Cider Description:  Two parts pear, one part magic.  A Dry cider fermented with champagne yeast.  Original Sin Pear Cider was developed in line with the company’s mission to produce traditional cider leaving out artificial flavors and additives. Original Sin Pear is light and refreshing with a clean, dry finish.

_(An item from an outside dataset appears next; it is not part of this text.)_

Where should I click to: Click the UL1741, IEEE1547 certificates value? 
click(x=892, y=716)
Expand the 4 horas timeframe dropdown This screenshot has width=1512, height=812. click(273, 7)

Cidery Description:  20th-century American ciders were sweet, syrupy – a far cry from the dry, crisp, revolution-inciting ciders of our country’s past.  Gidon Coll wanted to reconnect America to its roots by creating a traditional cider with the complexity to satisfy today’s discriminating palates.  But where to begin?  Coll immersed himself in the history and the craft of cider. He experimented. He brewed batch after batch in a small upstate New York winery. He sought counsel from a local wine expert and from the owners, bartenders and patrons of bars he frequented in New York City’s Lower East Side and East Village. He collected feedback from everyone he knew, adjusting and tinkering with his cider’s flavor until it was clean, crisp, and practically perfect.  Then he enlisted friends to painstakingly hand-label bottle after bottle. He lugged cases and cases in and out of NYC’s subways, delivering bottles to establishments of Manhattan and Brooklyn.  And it wasn’t long before Original Sin began receiving wide acclaim from sources as diverse as The New York Times, New York Post, Paper Magazine and Market Watch.  Today, you can find  Original Sin’s unique, award-winning ciders in over 30 states, as well as overseas in the U.K. and Japan. But it all started here in the U.S. — inspired by our country’s past: a clean, crisp, DEVILISHLY DELICIOUS cider for our future.  [founded in 1997]

Price:  ~$2 for a single bottle (runs $10 for a six pack)
Where Bought:  Total Wine
Where Drank:  home
How Found:  Browsing.  I’d been wanting to review an Original Sin cider, and hadn’t tried this one.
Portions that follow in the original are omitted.